Prior to the pandemic, just a third of organizations said their communications created tangible results or employee behavior change. In March, leaders in many industries were uncertain their organization could weather the impact of COVID-19, and employers had to take a fresh look at communication approaches and technologies.
Brucato said Gallagher’s Michigan clients found keeping employees in the loop with appropriate messaging and accessible communication methods turned out to be one of the top challenges when organizations made the switch to remote work environments.
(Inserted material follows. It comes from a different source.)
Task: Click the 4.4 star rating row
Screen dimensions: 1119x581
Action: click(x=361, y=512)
The Michigan portion of the survey revealed employers prior to COVID-19 were relying on a broad, in-person strategy for communicating information about benefits, compensation and total rewards, with 56% of respondents using live group meetings to do so, and another 38% relying on health fairs — neither of which are now viable options.
“They’re having to pivot to figure out how do we leverage things like recorded webinars and Brainshark, for example, to craft the messaging and get it out to people,” he said. “There’s been a whole new emergence within the technology space of vendors who are providing virtual benefit fairs, where employers can craft a completely custom experience that’s all virtual and branded in their image and has the messaging around benefit enrollment and what (employees) need to know about changes in partnerships that are going to be important as (they) make decisions about their benefits.”
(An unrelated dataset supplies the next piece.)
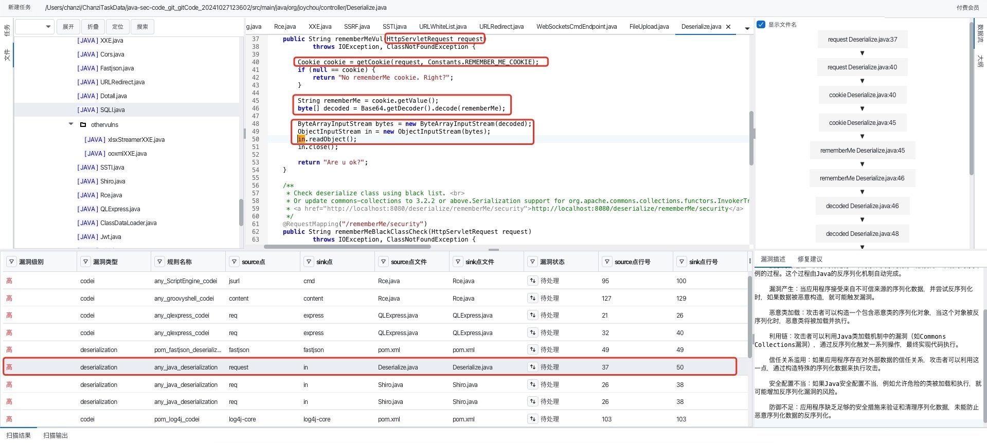Click the filter icon for sink点行号
This screenshot has width=987, height=443.
(681, 262)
Gallagher found it will be crucial for employers to address any communication gaps ahead of the 2021 open enrollment season, as employee education is now almost completely virtual.
While nearly two-thirds (63%) of employers use employee-initiated feedback and almost half (45%) utilize satisfaction and engagement survey results to measure communication success, these methods don’t always show what is and what isn’t working, Gallagher said.
Employers are encouraged to take a close look at the data they have at their disposal, such as website analytics or portal visits, to help assess and revise their communication strategies.
“It’s important to not try to predict what you think you know, but really try to get a sense through the use of pulse surveys, employee work groups, focus groups, things of that nature, to get a sense for how people are feeling, what’s important to them, how their worlds have changed and what employers can do to respond to it,” Brucato said.
The full report can be found at ajg.com/us-benchmarking-report-2020.